На всю жизнь запомнил Буденный, потом в мемуарах вспоминал: «Вся земля на Дону издавна принадлежала казакам и помещикам. Уделом иногородних было батрачество. В поисках сезонной работы они метались по краю. Среди привилегированного казачества иногородний крестьянин-батрак был совершенно бесправным человеком. Казак мог безнаказанно избить и даже убить его. А каких только налогов не придумывали казацкие атаманы для иногородних за землянку — налог, за окно — налог, за трубу — налог, за корову, овцу, курицу — налог». Ну, это красный маршал, конечно же, загнул. Безнаказанно в России в те времена ни убить, ни избить нельзя было. Как раз в те времена проводилась судебная реформа, укреплялись законы, и перед царским судом все были равны — и казаки, и крестьяне, и дворяне.
И еще один слой населения был на Дону, о котором Буденный почему-то не упоминает. Во времена царицы Екатерины стали верстать «в регулярство» слободских малороссийских казаков, что вышли во время оно с Украины в российские пределы и охраняли донецкую степь и Приднепровье от крымчаков. Заволновались слободские казаки, убоялись солдатчины и побежали дальше на юг, на Дон и за Дон, в поисках вольной привычной жизни. На Дону их встретили неприветливо. «Жить — живите, но платить нам будете». Кто в станицах осел (таких мало было), потихоньку с донцами поравнялся, в донское казачество записался, а остальных донские помещики закрепостили, заставили на себя работать. И появились на Дону «коренные крестьяне». Эти имели свою землю. После отмены крепостного права нарезали им донские помещики. Каждый четвертый на Дону — коренной крестьянин, а в просторечии — «хохол». Помнили казаки их малороссийское происхождение.
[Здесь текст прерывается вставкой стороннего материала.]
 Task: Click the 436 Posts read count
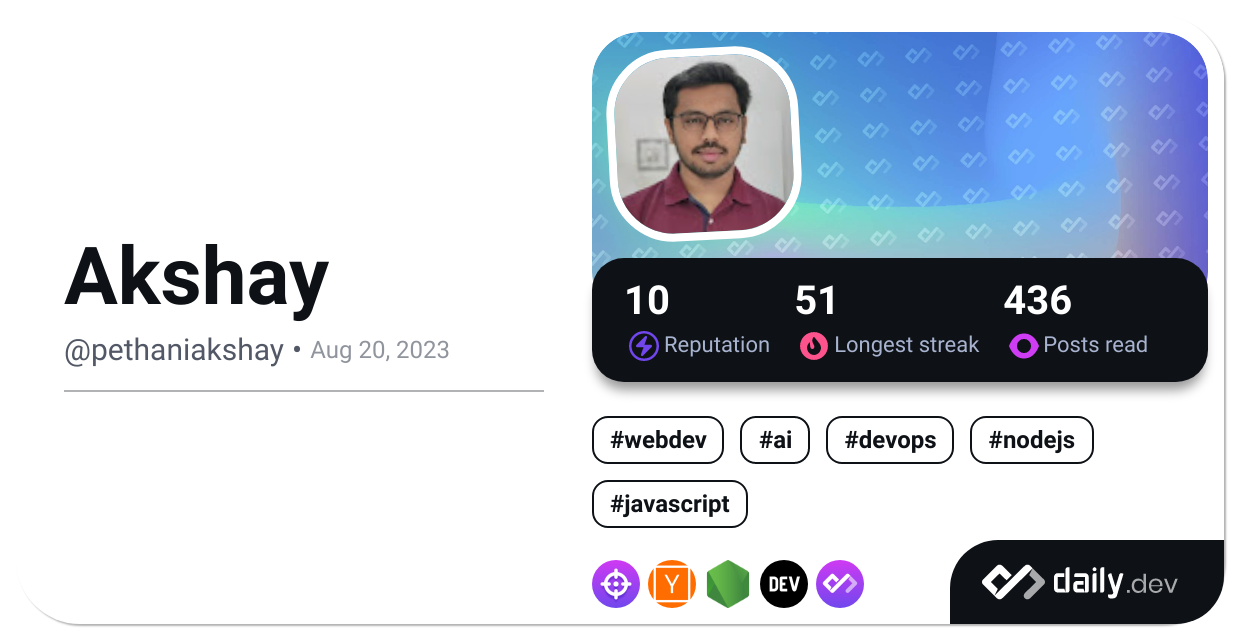pyautogui.click(x=1037, y=301)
Между «хохлами» и донскими казаками особой любви тоже не наблюдалось. Копались «хохлы» на своих участках, поглядывали на бескрайнюю, местами еще и непаханную степь. Сколько земли пропадает! Разве ж казаки обработают столько? Им все некогда, у них служба… И казаки все это давно приметили, зло зубы скалят: «Ага! Мы б служили, а вы б нашу землю к рукам прибирали… И не мечтайте!»
С девяти лет определили Семена Буденного мальчиком к купцу Яцкину, Отмотал он свое на побегушках, потом, когда подрос, определил его хозяин в кузницу подручным кузнеца и молотобойцем. Позже работал набравшийся силенок Семен на молотилке смазчиком, кочегаром и машинистом. Хозяйский приказчик научил его читать и писать, за что будущий маршал отслужил ему — чистил обувь, мыл посуду, комнату убирал.
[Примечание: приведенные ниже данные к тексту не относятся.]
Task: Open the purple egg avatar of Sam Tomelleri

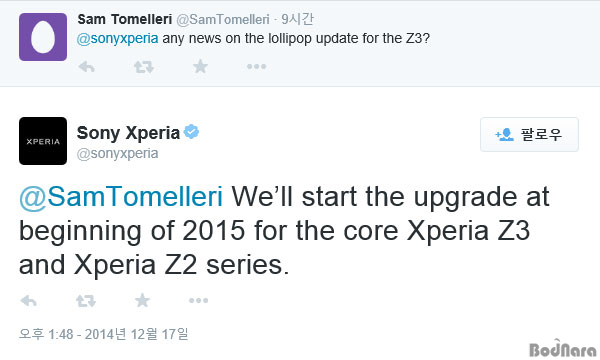Action: click(43, 37)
Осенью 1903 года забрали Семена Буденного в армию. Уроженцев южных губерний, малороссиян, помня их казачье прошлое, охотно брали в кавалерию, и Буденный попал туда же. В своих воспоминаниях Буденный пишет, что попал в Маньчжурию на пополнение 46-го казачьего полка, который охранял коммуникации и гонял за хунхузами. Но в то время 46-го полка в Маньчжурии не было, и не совсем ясно, как иногородний мог очутиться в казачьем полку.
Как бы там ни было, но после русско-японской войны, как писал Буденный, казаков отправили домой, а герой оказался в Приморском драгунском полку, где отслужил срочную службу. В 1907 году он был направлен в Петербург в школу наездников при Высшей офицерской кавалерийской школе. После окончания такой школы Буденный должен был наблюдать за выездкой молодых лошадей.
Само направление в школу показывает, что Буденный был лучшим наездником полка. Кому другому доверят неуков объезжать? Мечтал Семен избавиться от нелегкой батрацкой доли, устроиться после службы тренером на какой-нибудь конный завод. Год обучения и первое место на соревнованиях по выездке давали ему возможность остаться в самой школе в Санкт-Петербурге. Об этом он тогда, видимо, и мечтать не смел. Но из школы недоучившегося драгуна затребовали обратно в полк, сочтя, что он и так хорошо подготовлен, если первые места занимает.
До четырнадцатого года служил Буденный на Дальнем Востоке, объезжал неуков, состоял на должности вахмистра, но чины ему шли туго. Как получил старшего унтер-офицера, так и остался до самого большевистского переворота, невзирая на многочисленные награды за храбрость.